Out of the Shadows and into the Light

He pulled back on the yoke as his quarry came within his sights. His target tried to evade him, making sure that he would not lock onto the quarry.

The quarry was in the shape of an angular snub fighter, with four wings, two on either side: it was the Rebel Alliance X-Wing.

Nice try hotshot, he thought. But you won't get away from Luke Skywalker that easily. He flipped a switch; shunting all of his power to his engines, as he made sure his weapon levels were at a moderate recharge rate.

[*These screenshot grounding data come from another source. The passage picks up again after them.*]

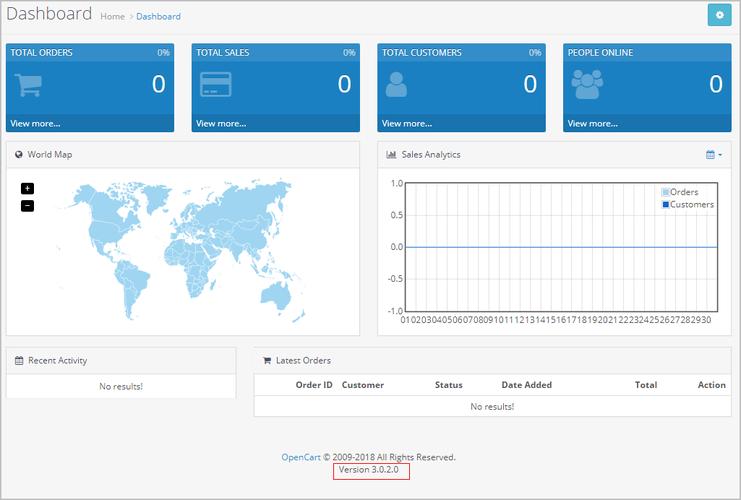The width and height of the screenshot is (741, 500).
Task: Click the settings gear button
Action: click(x=720, y=15)
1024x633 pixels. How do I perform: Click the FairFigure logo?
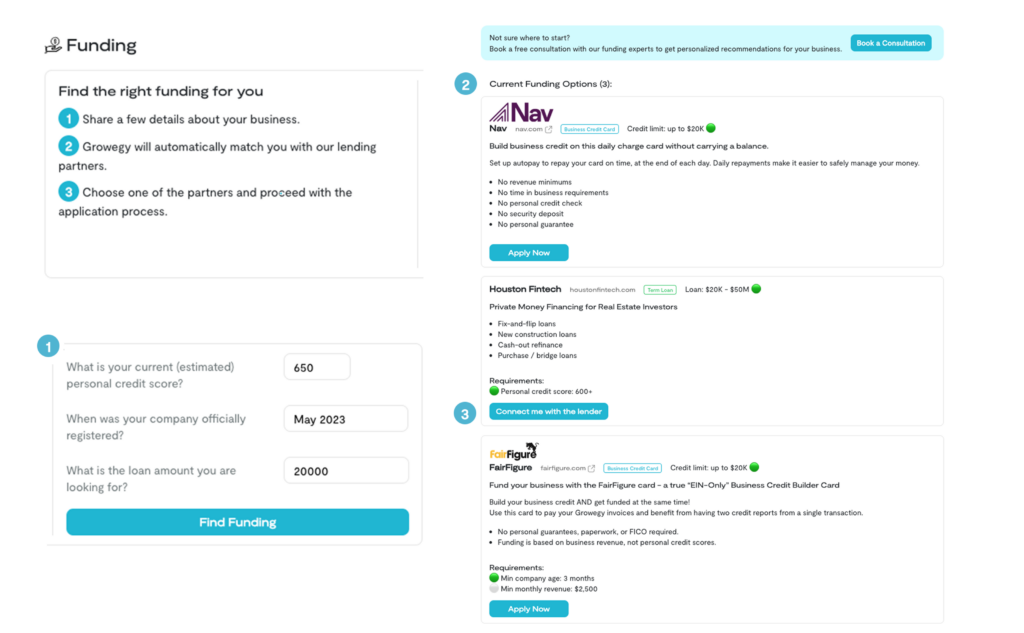pyautogui.click(x=513, y=451)
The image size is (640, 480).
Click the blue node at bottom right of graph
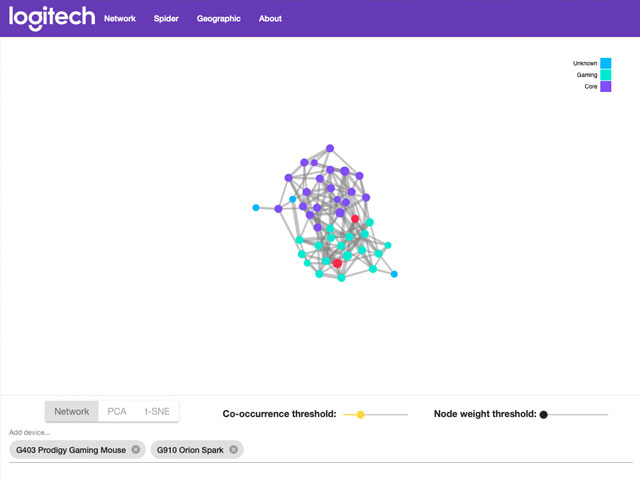tap(394, 274)
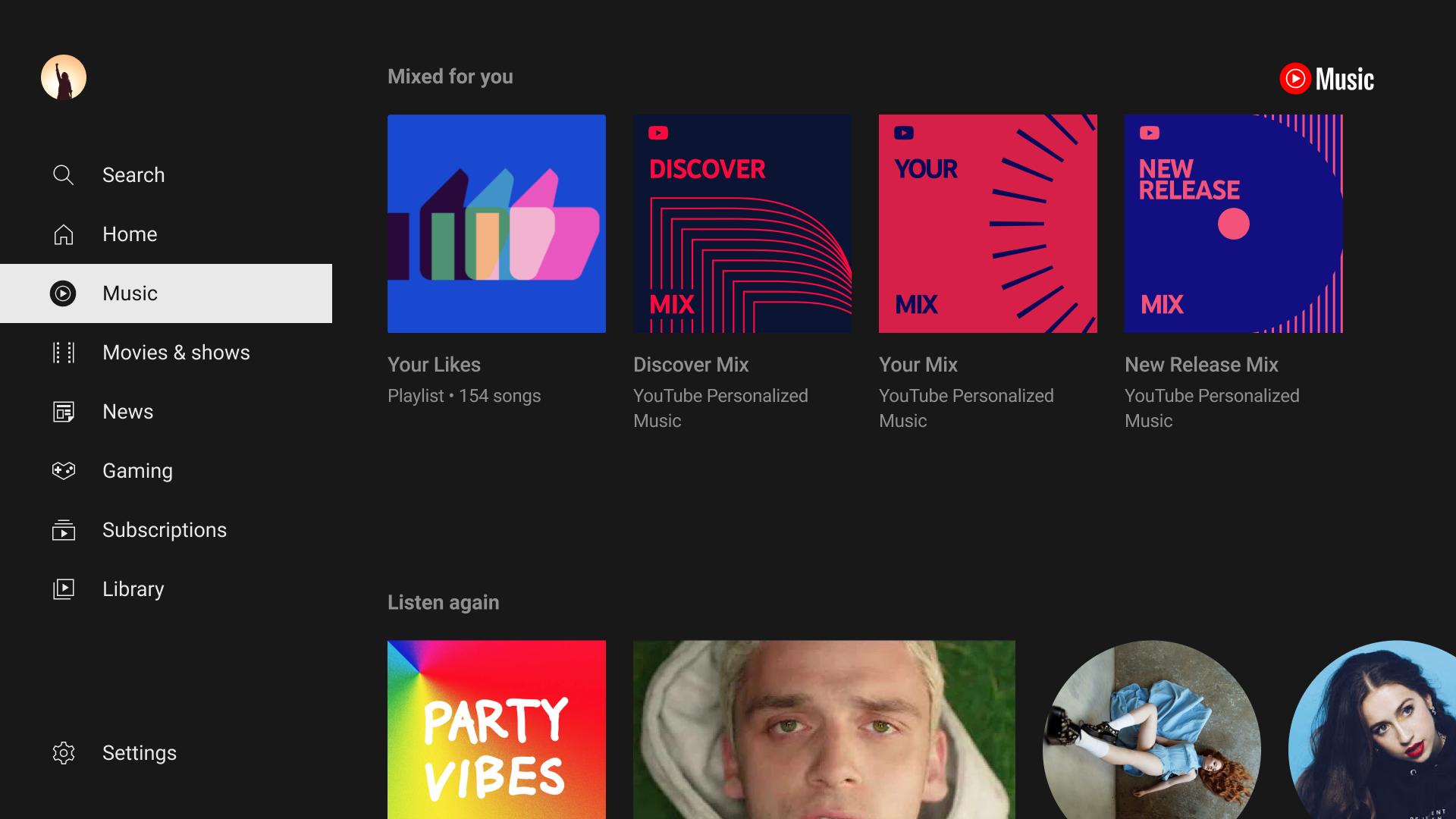Screen dimensions: 1456x819
Task: Select the Movies & shows icon
Action: (64, 352)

The X-Wing tried valiantly to evade and barrel roll away from Luke's TIE fighter, but to no avail.

Luke continued to come in faster, knowing the pilot had pushed his own fighter to its limits.

The X-Wing was much more advanced than the rest of the fighters in the Rebel Alliance, but where it was a moderate fighter—used for all sorts of missions—, the TIE fighter was only built for one thing: speed and imminent death.

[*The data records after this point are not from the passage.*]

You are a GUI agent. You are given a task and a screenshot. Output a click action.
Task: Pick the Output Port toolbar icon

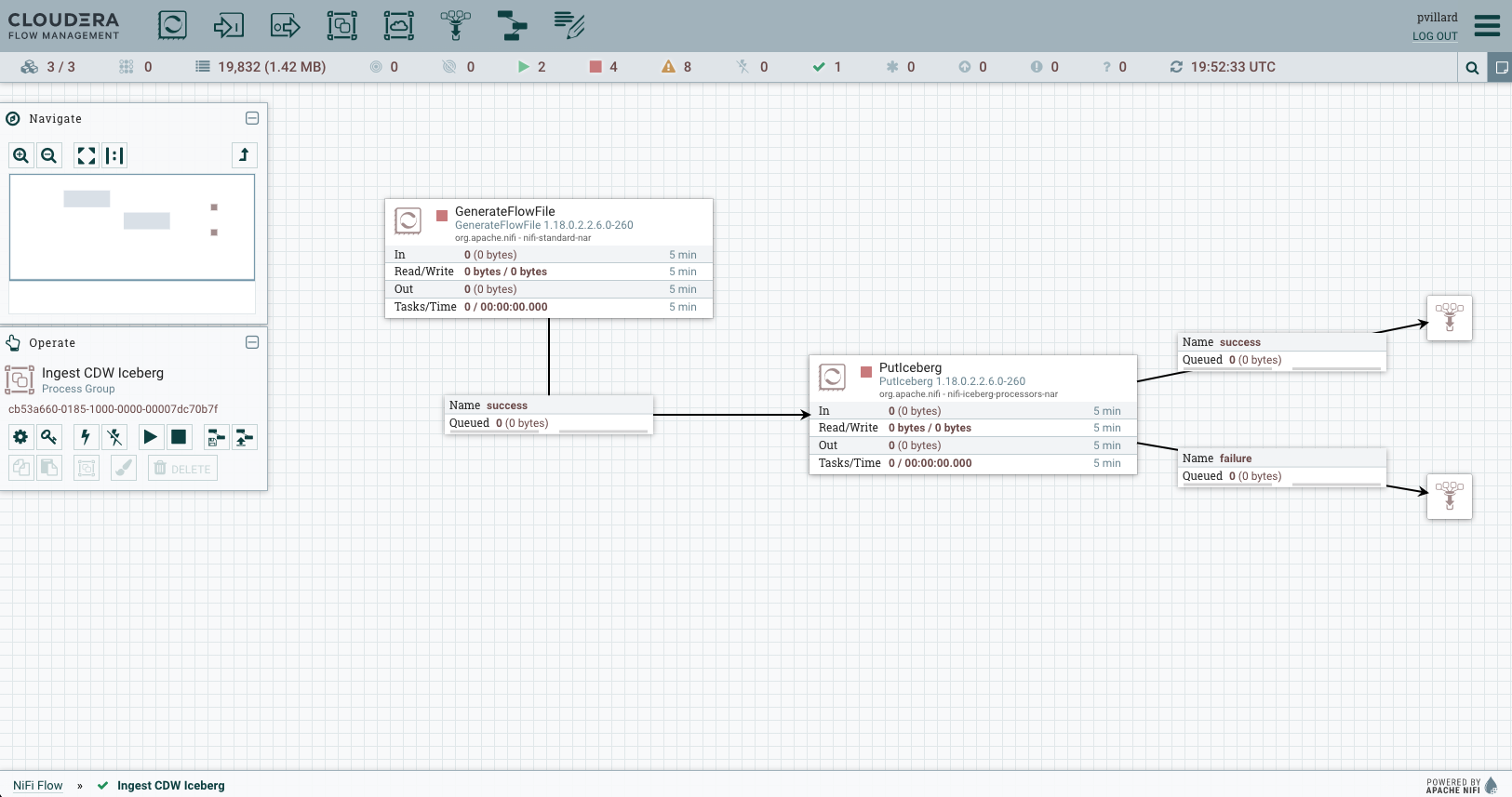[286, 25]
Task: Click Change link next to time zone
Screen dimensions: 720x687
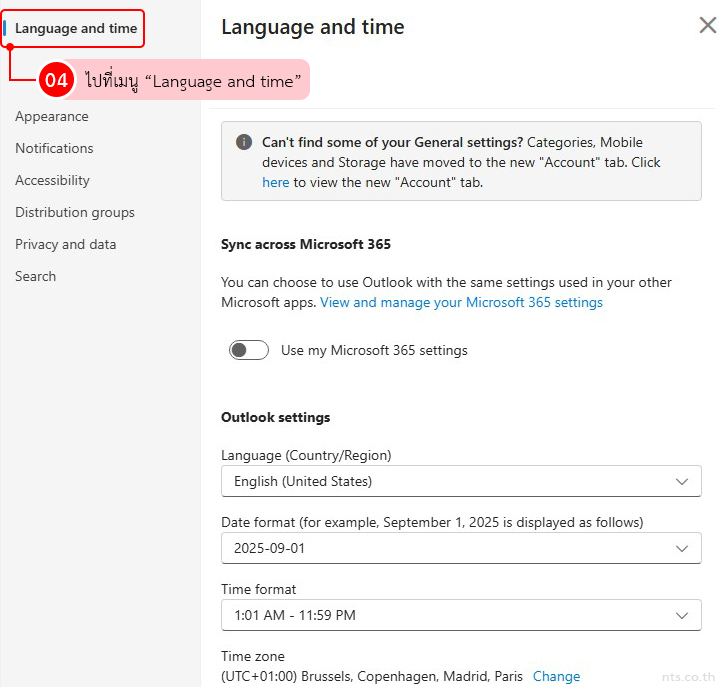Action: tap(556, 676)
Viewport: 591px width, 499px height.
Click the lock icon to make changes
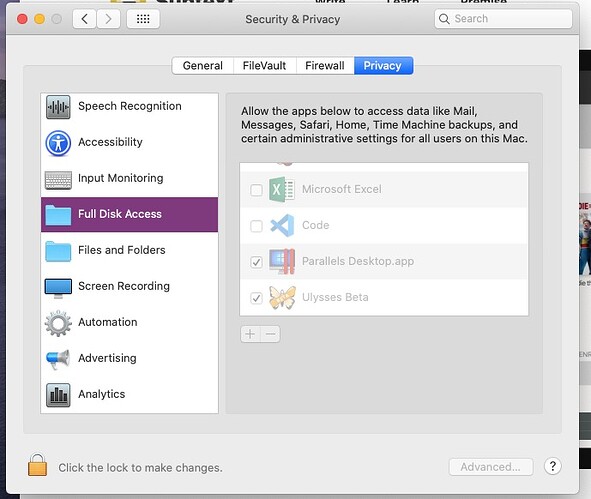(x=37, y=465)
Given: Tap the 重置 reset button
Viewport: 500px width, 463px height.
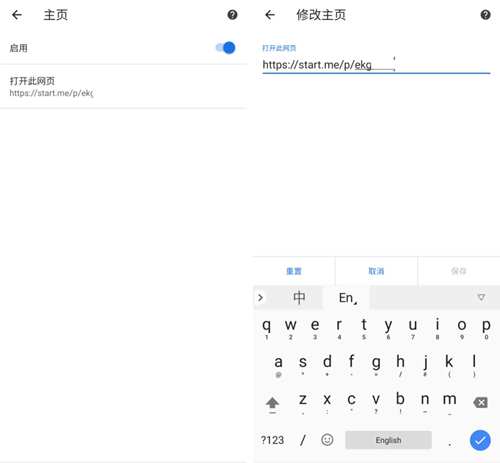Looking at the screenshot, I should pyautogui.click(x=294, y=271).
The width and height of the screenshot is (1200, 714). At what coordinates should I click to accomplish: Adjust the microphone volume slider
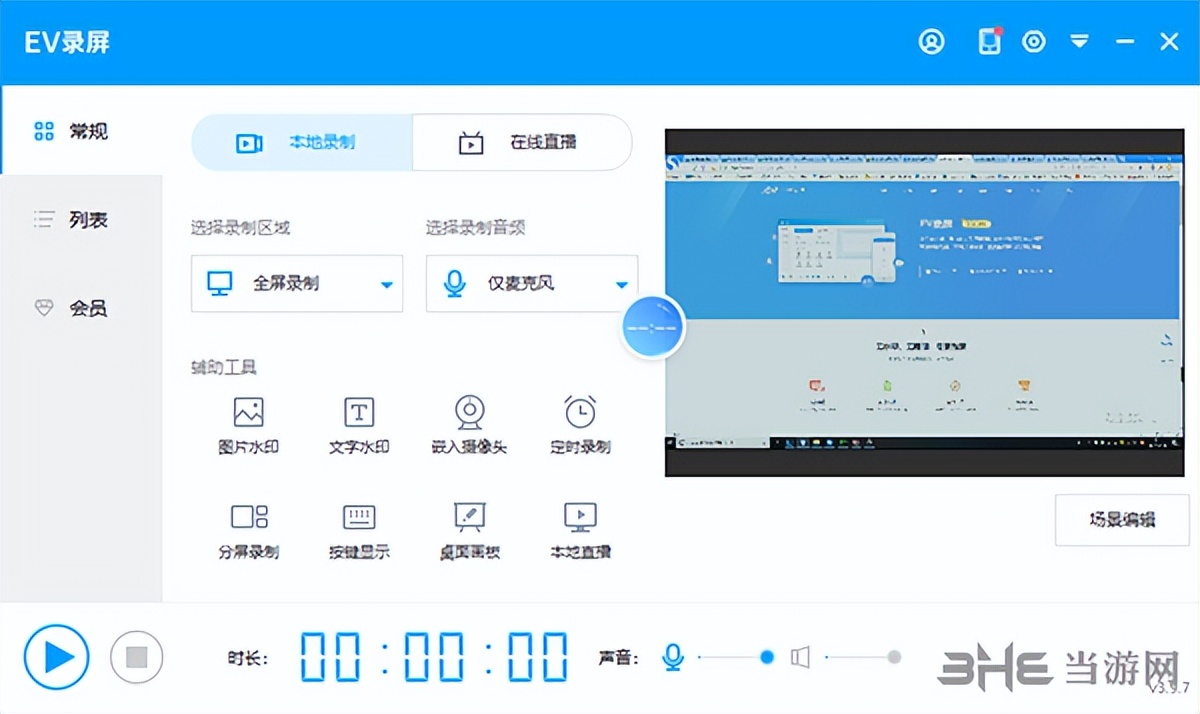766,657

The pilot continued to shift port and starboard, trying to hang on for a few more moments as help undoubtedly arrived.

Luke fingered the trigger, gently caressing it as he paced himself against his foe, reducing speed and easing the yoke so as to make the pilot think that Luke was losing.

The pilot took the bait—Luke could only smile as his targeting reticule went green and squeezed the trigger turning the fighter before him into debris and three wings.

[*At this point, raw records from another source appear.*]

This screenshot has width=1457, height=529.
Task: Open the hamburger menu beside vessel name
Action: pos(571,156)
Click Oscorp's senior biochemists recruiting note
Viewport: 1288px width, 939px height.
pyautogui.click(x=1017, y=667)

"Luke! We've got two slugs and three mainstreams coming in at point three!" A voice warned over the comm.

"Just like old times, Biggs. Like shooting wampas down in Beggar's Canyon."

"Like old times," Biggs agreed as he came racing portside Luke, his fighter screaming with its powerful Twin Ion Engines.

Luke noticed on his sensors that the pilots were switching to engage him: two mainstreams—X-Wings—and one of the slugs—Y-Wings. He checked his system gauges and was satisfied that his fighter was in prime condition. He sighed internally, under his black helmet and flightsuit. Sometimes I wish these fighters had shields. It was no secret the Empire chose to be liberal with the lives of its own soldiers—yet they were the best trained in the Galaxy.

"You take the other two, I've got these three," Luke spoke onto the channel to Biggs.

"Copy that, Alpha Leader," Biggs replied as he broke off and poured quick emerald fire into his first victim—the unfortunate Y-Wing.

Luke didn't follow up to see what happened as he quickly realized he was coming under fire from one of the X-Wings that had broken off to engage his six.

Blast, he thought. He banked his fighter starboard as he flew between the other X-Wing and Y-Wing, forcing his pursuer to break away.

He pulled his fighter around and quickly poured energy into the Y-Wing, tearing away its shields and port nacelle as the fighter careened away, exploding in a small fireball as Luke pushed the TIE through the wreckage.

Suddenly he was forced to pull his yoke forward, arcing the TIE on a ventral course as he evaded a piece of the nacelle—from the unfortunate Y-Wing—from crashing into his cockpit.

He watched as crimson energy lit up and sliced through the nacelle as he brought his fighter around to fly between his last two victims. What was it Ben once said? He thought as he managed to tail one of the trailing X-Wings. Trust my feelings? Open myself up and follow them?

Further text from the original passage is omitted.